42. En effet, si le principe de sécurité juridique s’oppose à ce qu’un règlement soit appliqué rétroactivement, cela indépendamment des effets favorables ou défavorables qu’une telle application pourrait avoir pour l’intéressé, le même principe exige que toute situation de fait soit normalement, et sauf indication expresse contraire, appréciée à la lumière des règles de droit qui en sont contemporaines (arrêt du 12 octobre 1978, Belbouab, 10/78, Rec. p. 1915, point 7). Si la loi nouvelle ne vaut ainsi que pour l’avenir, elle s’applique également, sauf dérogation, aux effets futurs de situations nées sous l’empire de la loi ancienne (voir, en ce sens, arrêts du 15 février 1978, Bauche et Delquignies, 96/77, Rec. p. 383, point 48; du 25 octobre 1978, Koninklijke Scholten-Honig et De Bijenkorf, 125/77, Rec. p. 1991, point 37; du 5 février 1981, P./Commission, 40/79, Rec. p. 361, point 12; du 10 juillet 1986, Licata/Comité économique et social, 270/84, Rec. p. 2305, point 31, et du 7 février 2002, Kauer, C‑28/00, Rec. p. I‑1343, point 20).

43. Dans l’affaire au principal, l’entrée en vigueur de la Wajong et son inscription à l’annexe II bis du règlement n° 1408/71 sont intervenues avant le déménagement des requérantes au principal en dehors du territoire des Pays-Bas. À défaut de disposition transitoire contraire, notamment dans le règlement n° 1223/98 du Conseil, du 4 juin 1998, modifiant le règlement n° 1408/71 et le règlement (CEE) n° 574/72 fixant les modalités d’applications du règlement n° 1408/71 (JO L 168, p. 1), les conséquences juridiques (le caractère exportable ou non de la prestation servie au titre de la Wajong) engendrées par cette situation de fait (l’établissement de la résidence en dehors des Pays-Bas) doivent, dès lors, s’examiner à la lumière des règles applicables au moment de la naissance de cette situation de fait, et donc à la lumière des nouvelles dispositions.
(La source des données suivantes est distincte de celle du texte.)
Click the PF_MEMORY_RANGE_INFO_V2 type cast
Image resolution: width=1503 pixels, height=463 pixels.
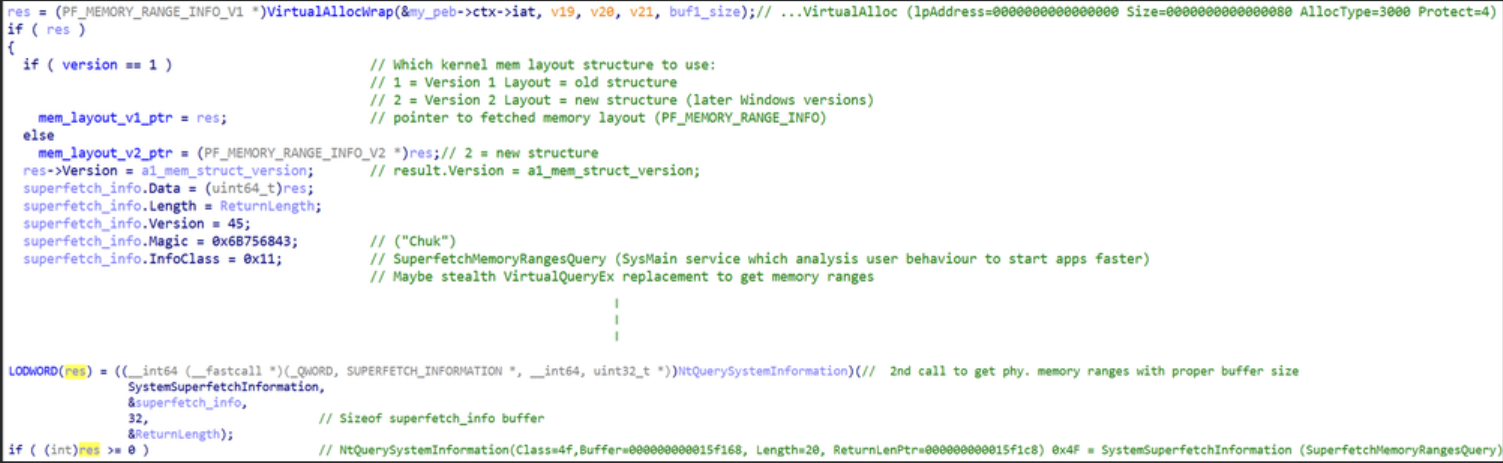pos(283,153)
44. Il y a lieu, par suite, de répondre à la question posée qu’une prestation servie au titre de la Wajong doit être considérée comme une prestation spéciale à caractère non contributif, au sens de l’article 4, paragraphe 2 bis, du règlement n° 1408/71, de sorte que seule la règle de coordination de l’article 10 bis de ce règlement doit être appliquée et que ladite prestation ne peut bénéficier à quiconque réside ailleurs qu’aux Pays-Bas.

Sur les dépens

45. La procédure revêtant, à l’égard des parties au principal, le caractère d’un incident soulevé devant la juridiction de renvoi, il appartient à celle-ci de statuer sur les dépens. Les frais exposés pour soumettre des observations à la Cour, autres que ceux desdites parties, ne peuvent faire l’objet d’un remboursement.

Dispositif

Par ces motifs, la Cour (troisième chambre) dit pour droit:

Une prestation servie au titre de la loi sur l’assurance contre l’incapacité de travail des jeunes handicapés, du 24 avril 1997, (Wet arbeidsongeschiktheidsvoorziening jonggehandicapten), doit être considérée comme une prestation spéciale à caractère non contributif, au sens de l’article 4, paragraphe 2 bis, du règlement (CEE) n° 1408/71 du Conseil, du 14 juin 1971, relatif à l’application des régimes de sécurité sociale aux travailleurs salariés, aux travailleurs non salariés et aux membres de leur famille qui se déplacent à l’intérieur de la Communauté, dans sa version modifiée et mise à jour par le règlement (CE) n° 118/97 du Conseil, du 2 décembre 1996, tel que modifié par le règlement (CE) n° 307/1999 du Conseil, du 8 février 1999, de sorte que seule la règle de coordination de l’article 10 bis de ce règlement doit être appliquée et que ladite prestation ne peut bénéficier à quiconque réside ailleurs qu’aux Pays-Bas.